* Exercise instructions *
Beginning with the line containing "Instruction: Click the", transcribe every line exactly down to the last one in the records below, and drop the pictures.
——
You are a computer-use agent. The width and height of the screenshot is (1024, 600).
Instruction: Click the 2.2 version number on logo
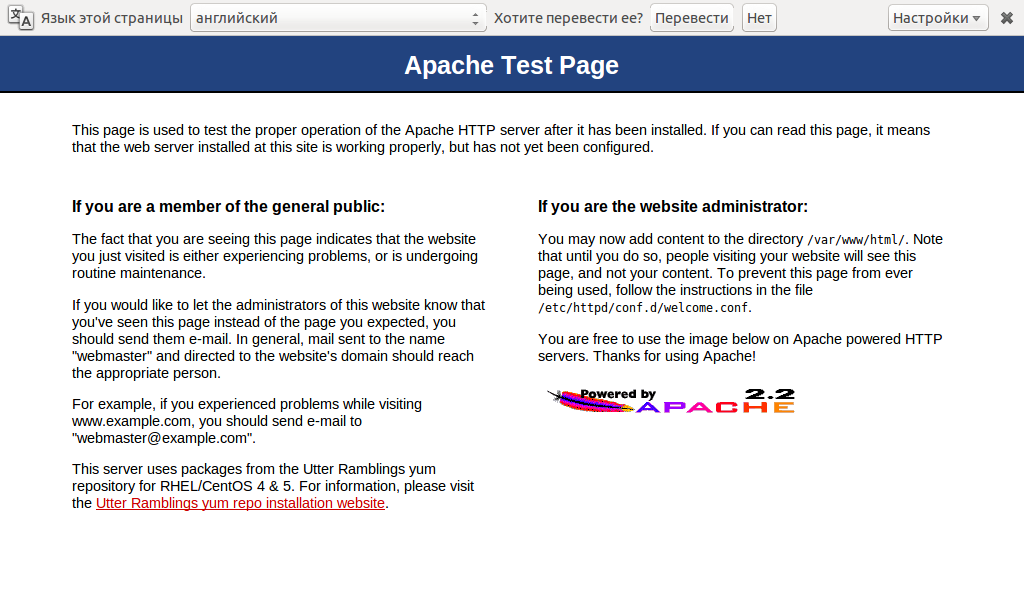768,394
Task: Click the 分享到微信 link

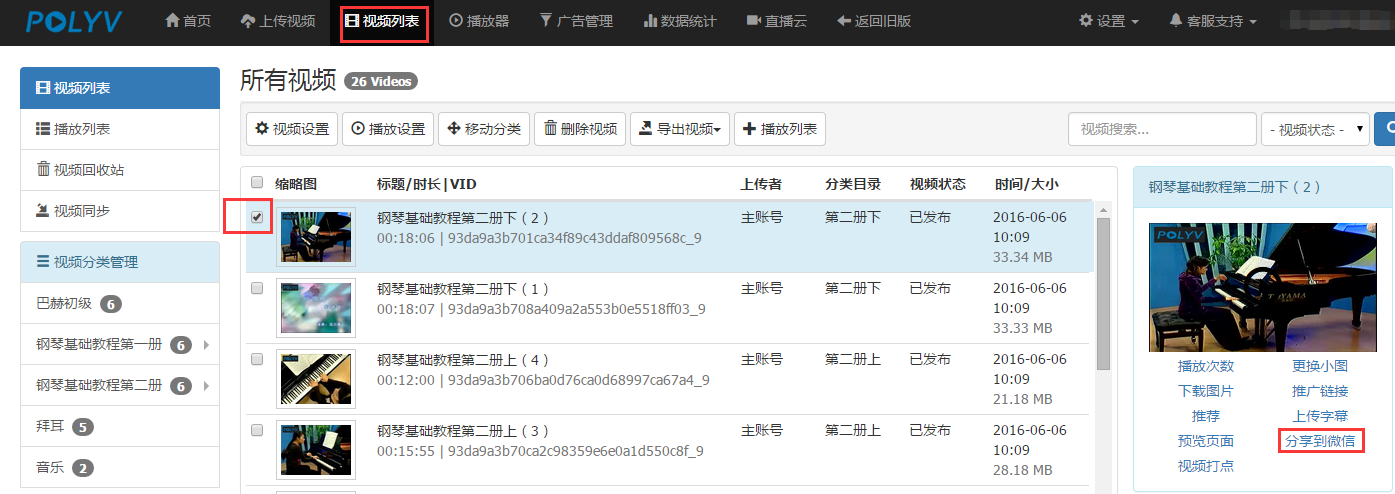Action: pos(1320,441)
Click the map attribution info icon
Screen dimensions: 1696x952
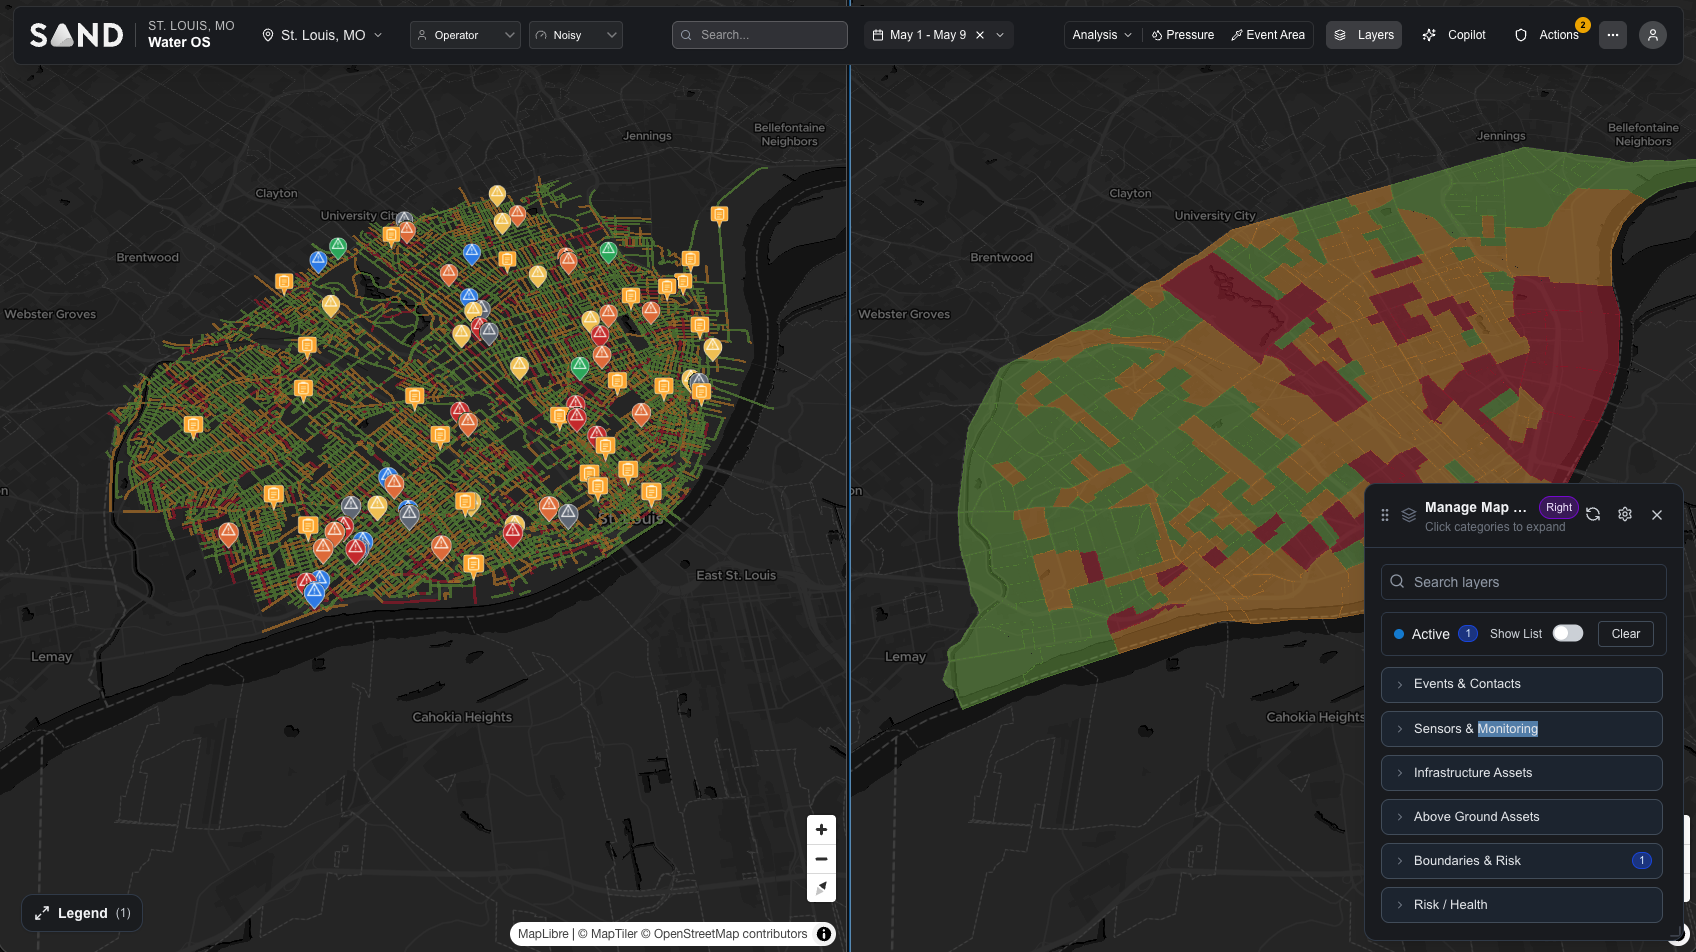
——
* Exercise result *
Instruction: Click the 2.2 version number on logo
768,394
Task: Click the 分享到微信 link

Action: pos(1320,441)
Click the map attribution info icon
Screen dimensions: 1696x952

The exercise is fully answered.